Luke’s gospel differs from the other three in that while they are each independent, self-contained writings about the life of Jesus, Luke is part of a two-volume work which deals with the beginnings of Christianity. In the opening verses (1:1–4) Luke explains that he wanted to give an orderly narrative for the benefit of people who already knew something about Christianity. He believed that the Christian faith was rooted in historical events which were to be seen as acts of God, and he wished to show that what his readers had heard about Jesus and the early church had a firm historical foundation. Each evangelist has his own perspective on the life of Jesus; he selects and emphasizes those parts of the story which were thought to be of special importance. Luke’s writing has four main characteristics:
1. He had fine literary gifts, and he used them to tell his story well.
2. He was more conscious of being a historian than the other evangelists.
3. He wanted to show the theological significance of what had happened.
4. He had a pastoral concern for the needs of his readers.
We can sum up his main theological points as follows:
1. Luke tells the story of Jesus as a piece of history. His gospel is more like a biography than the other gospels. Like the others, however, he has mainly recorded what was significant for the Christian faith, and has not told us about the appearance, character, etc. of Jesus. He is concerned to show the continuity between the story of Jesus and God’s past dealings with his people in OT times and also between the story of Jesus and the rise of the early church. The story of Jesus is part of the ongoing history of God’s activity in the world, but it is the most important part. By doing this, Luke has shown that the earthly life of Jesus is an essential part of the gospel.

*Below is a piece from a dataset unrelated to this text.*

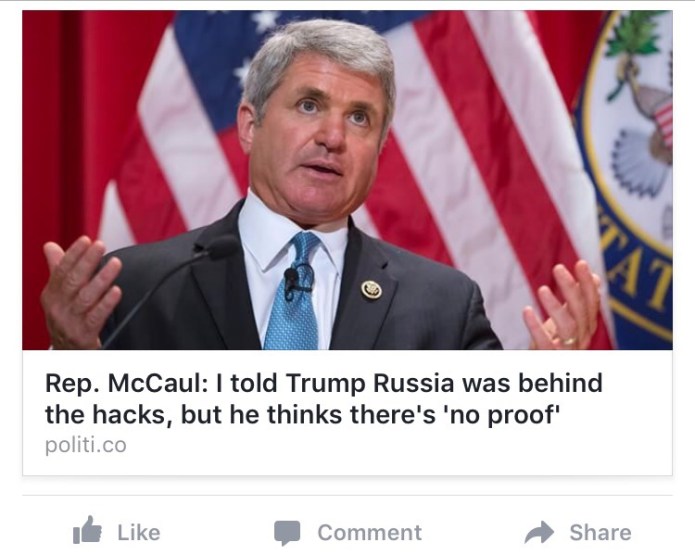
Task: Tap the speech bubble Comment icon
Action: [x=287, y=532]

2. The main theme in his account is the gospel of salvation. Two of Luke’s favourite words are ‘preach the gospel’ and ‘salvation’. The first of these sums up what Jesus did: his teaching, healing and acts of compassion were all part of the proclamation of the good news that God was coming to the world. The second indicates the content of this good news. It is summed up in 19:10: ‘the Son of Man came to seek and to save what was lost’. By contrast, in Mark the message of Jesus was that the kingdom of God had drawn near (Mk. 1:14–15). Luke brings out more emphatically the fact that the coming of the kingdom meant that God was present in and through Jesus to save people. When Luke calls Jesus ‘the Lord’ (the name for God in the OT), this may help people to see that God was at work in Jesus.

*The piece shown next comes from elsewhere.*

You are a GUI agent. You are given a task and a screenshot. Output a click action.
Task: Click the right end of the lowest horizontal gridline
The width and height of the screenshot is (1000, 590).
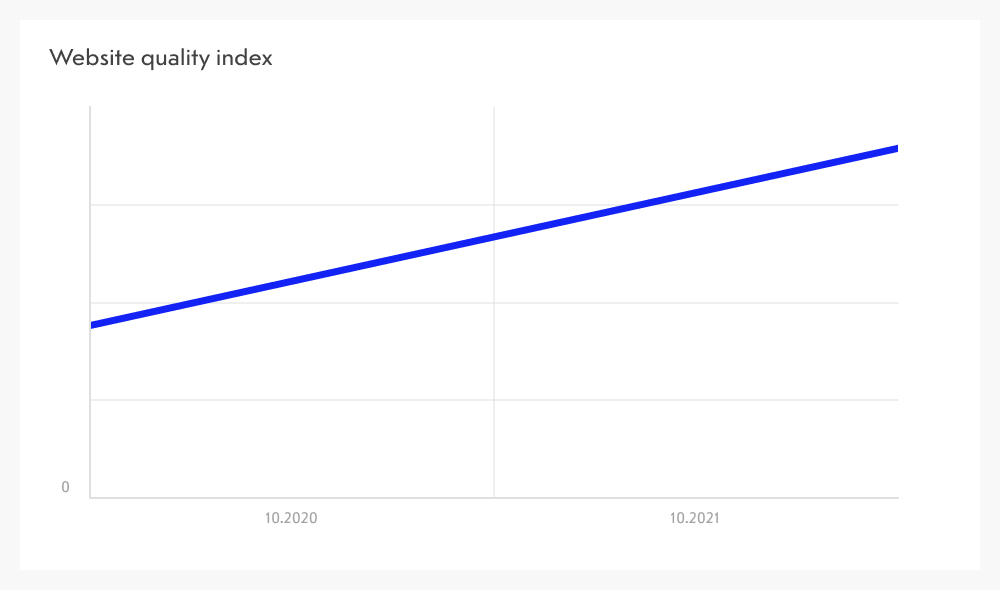click(x=897, y=400)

3. If salvation is for ‘the lost’, it is ‘for all people’, since all are lost. Jesus brought salvation to the people who were under-privileged in Judea—to the poor, to women, to children and to notorious sinners. Although for the most part he confined his work to the Jews, he indicated plainly enough that his message was also for the Gentiles and in particular for the Samaritans, the hated enemies of the Jews, and that it had social consequences for the oppressed—and their oppressors.

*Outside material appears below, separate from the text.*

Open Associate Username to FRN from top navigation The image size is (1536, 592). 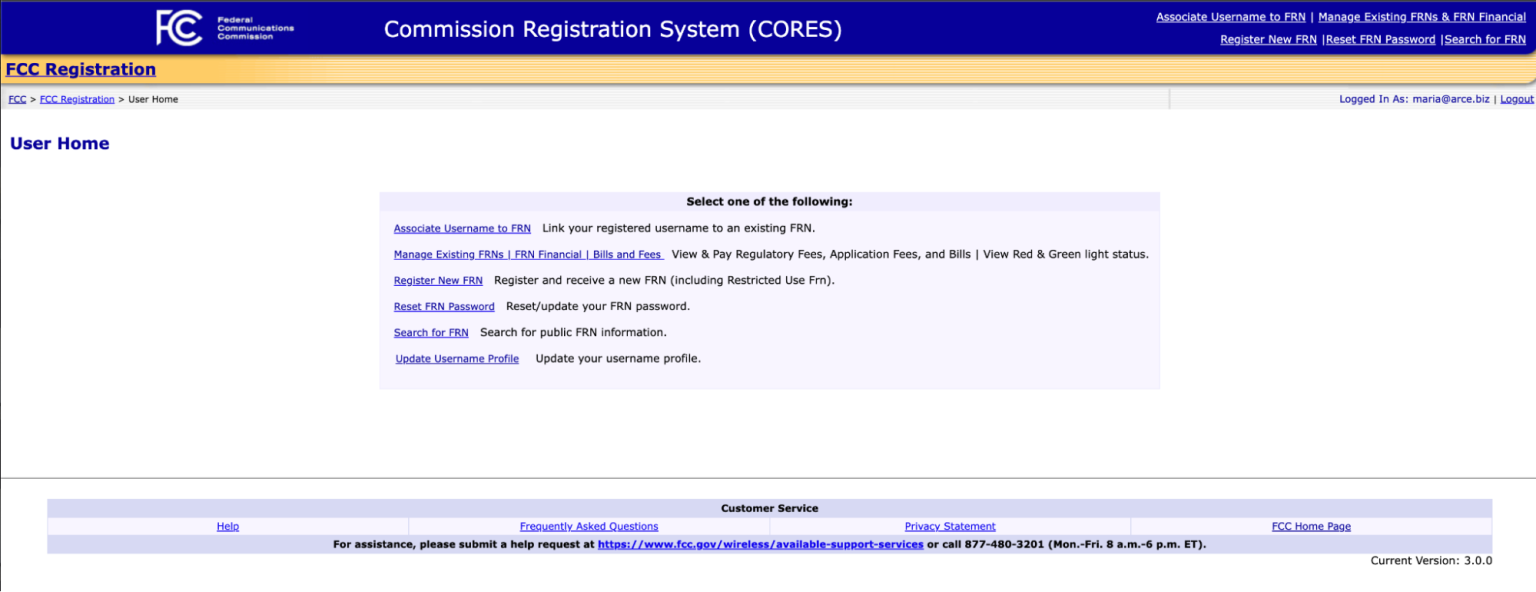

4. It is a curious feature of Luke’s gospel that he has little about the significance of the cross as the means of salvation. Rather, he shows that suffering and death were the path appointed by God for Jesus before he could enter his heavenly glory. The relation of the death of Jesus to sinners and sin emerges only in 22:19–20 and Acts 20:28.
5. No writer has emphasized more clearly than Luke the ‘wideness in God’s mercy’; equally nobody has expressed more stringently the claims of Jesus. Intending disciples are warned that they must count the cost, deny themselves and follow Jesus daily. God’s grace is not ‘cheap grace’; sinners must be prepared to repent and renounce their sin.
6. Luke has a second volume about the story of the church. But already in the gospel he shows what the period of the church will be like. It is the time after which Jesus has ascended to heaven and sits at the right hand of God. Meanwhile his servants must continue his work of evangelism among all nations. They are enabled to do this by the power of the same Holy Spirit who equipped Jesus for his work, and they seek God’s help in prayer just as Jesus did. Only when the task of mission is complete will Jesus return as the judge of humankind and set up his heavenly kingdom.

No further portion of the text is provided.